You can also experience pain in other joints during exertion, such as in your feet. This may also be down to osteoarthritis. But it may also be caused by problems such as overexertion or a stress fracture.
Pain in the finger joints and hands
Osteoarthritis can affect every joint in the body. As a result, osteoarthritis commonly occurs in the hands, fingers or wrists. Above all, the base of the thumb is especially vulnerable. A typical feature of this condition is a reduction in the ability to move the thumb. You can also feel that the strength in your hand is disappearing. This can be treated with special exercises. Sometimes, a hand/wrist support can be worn, which is known as an orthotic.
Pain in the finger joints can also be down to rheumatoid arthritis. Rheumatoid arthritis (RA) has some features in common with osteoarthritis. Both are chronic diseases and both can affect the hands. But there are also important differences between rheumatoid arthritis and osteoarthritis. Rheumatoid arthritis very often starts in minor joints (such as the hands or feet) and typically presents with swollen joints. This condition can also affect other organs, such as blood vessels or pleurae (membrane surrounding the lungs). Unlike osteoarthritis, this is an autoimmune disease.
Sudden joint pain
Sudden joint pain can be caused by gout or pseudogout, but it can also be caused by an infection in the joint, known as septic arthritis. Gout and pseudogout are two extremely similar diagnoses, presenting similar symptoms. The symptoms of gout are sudden pain in the joints, combined with swelling and heat. It is also often the case that you can see the affected joint turning extremely red. It is also common for it to be very painful to touch, even slightly. Fever can be another symptom. This condition often starts at night and will be cured in a couple of weeks. Gout very often affects the big toe, but can also affect ankles, wrists, heels, and elbows. Pseudogout more often affects the knee joint and produces the same symptoms, but to a milder degree.
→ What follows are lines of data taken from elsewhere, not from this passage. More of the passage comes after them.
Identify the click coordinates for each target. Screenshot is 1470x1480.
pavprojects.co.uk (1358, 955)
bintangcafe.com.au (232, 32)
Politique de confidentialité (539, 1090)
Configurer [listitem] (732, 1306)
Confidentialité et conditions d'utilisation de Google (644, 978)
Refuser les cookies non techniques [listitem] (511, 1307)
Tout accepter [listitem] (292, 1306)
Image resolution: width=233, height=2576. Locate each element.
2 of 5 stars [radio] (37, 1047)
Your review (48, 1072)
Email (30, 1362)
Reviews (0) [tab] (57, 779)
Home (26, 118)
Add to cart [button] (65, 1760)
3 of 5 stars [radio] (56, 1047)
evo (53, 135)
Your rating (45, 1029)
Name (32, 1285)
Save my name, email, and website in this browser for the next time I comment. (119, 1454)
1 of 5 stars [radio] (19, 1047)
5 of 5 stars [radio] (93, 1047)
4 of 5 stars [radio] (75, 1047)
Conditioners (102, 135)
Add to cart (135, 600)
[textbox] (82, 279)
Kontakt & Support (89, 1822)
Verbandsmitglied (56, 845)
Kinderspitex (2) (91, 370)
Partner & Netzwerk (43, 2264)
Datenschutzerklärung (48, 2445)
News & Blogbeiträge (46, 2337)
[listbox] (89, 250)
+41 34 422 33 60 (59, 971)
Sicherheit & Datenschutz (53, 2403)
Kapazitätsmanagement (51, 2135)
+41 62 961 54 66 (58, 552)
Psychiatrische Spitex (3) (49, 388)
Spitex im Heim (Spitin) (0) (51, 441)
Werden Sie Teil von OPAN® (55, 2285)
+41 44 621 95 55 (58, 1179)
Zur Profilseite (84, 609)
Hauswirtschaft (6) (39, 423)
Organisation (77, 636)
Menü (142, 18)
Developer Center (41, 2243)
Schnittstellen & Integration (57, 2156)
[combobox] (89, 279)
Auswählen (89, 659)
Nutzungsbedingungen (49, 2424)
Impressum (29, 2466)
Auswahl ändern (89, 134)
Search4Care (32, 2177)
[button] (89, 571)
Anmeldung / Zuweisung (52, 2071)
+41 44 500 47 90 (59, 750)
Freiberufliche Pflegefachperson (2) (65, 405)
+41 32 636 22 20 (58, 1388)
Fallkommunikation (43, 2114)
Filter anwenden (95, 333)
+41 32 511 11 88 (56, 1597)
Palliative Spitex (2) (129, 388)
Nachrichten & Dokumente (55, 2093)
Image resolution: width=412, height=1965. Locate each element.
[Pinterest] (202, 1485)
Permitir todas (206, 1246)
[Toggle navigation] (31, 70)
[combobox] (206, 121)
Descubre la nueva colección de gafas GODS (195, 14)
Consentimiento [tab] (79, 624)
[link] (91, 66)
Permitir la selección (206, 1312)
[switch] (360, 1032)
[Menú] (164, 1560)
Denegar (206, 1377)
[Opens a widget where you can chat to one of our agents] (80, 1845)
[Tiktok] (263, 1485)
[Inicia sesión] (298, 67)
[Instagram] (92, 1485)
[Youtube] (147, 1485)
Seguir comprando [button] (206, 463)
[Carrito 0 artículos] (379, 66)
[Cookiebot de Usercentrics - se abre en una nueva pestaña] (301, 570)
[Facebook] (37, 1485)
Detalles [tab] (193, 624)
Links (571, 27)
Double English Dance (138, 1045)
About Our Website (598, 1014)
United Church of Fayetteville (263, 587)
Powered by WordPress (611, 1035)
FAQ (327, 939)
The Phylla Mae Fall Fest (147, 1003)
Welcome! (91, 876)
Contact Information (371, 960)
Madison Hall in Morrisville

Pseudogout often occurs after an infection or overexertion.
Septic arthritis is an infection in the joint caused by bacteria. It is a serious condition requiring treatment with antibiotics. The symptoms are similar but they quickly become serious.
Infection-related joint pain
Sometimes joint pain isn’t the primary symptom. It is also common to experience joint pain with certain infections, such as when you have a cold or fever. In this case, you usually feel generalized joint pain, which means that you experience pain in many joints at the same time. This usually disappears at the same time when the infection is cured. But, occasionally, it can take several months to be completely free of this type of joint pain.
Joint pain with other symptoms
Several other conditions can also cause joint pain, even if this is not the first or only symptom. Diabetes, psoriasis, depression, and various intestinal disorders are examples of such conditions.
There is also a chronic condition which is quite often confused with rheumatoid arthritis: SLE (known as lupus). This condition can present in several ways and produce varying symptoms, depending on the person affected by it. Another similar diagnosis is systemic sclerosis, which affects the connective tissue. However, these conditions are very uncommon and cause not only joint pain, but also problems in various organs. If the only symptom you experience is joint pain, it is therefore not likely to be caused by any of these conditions.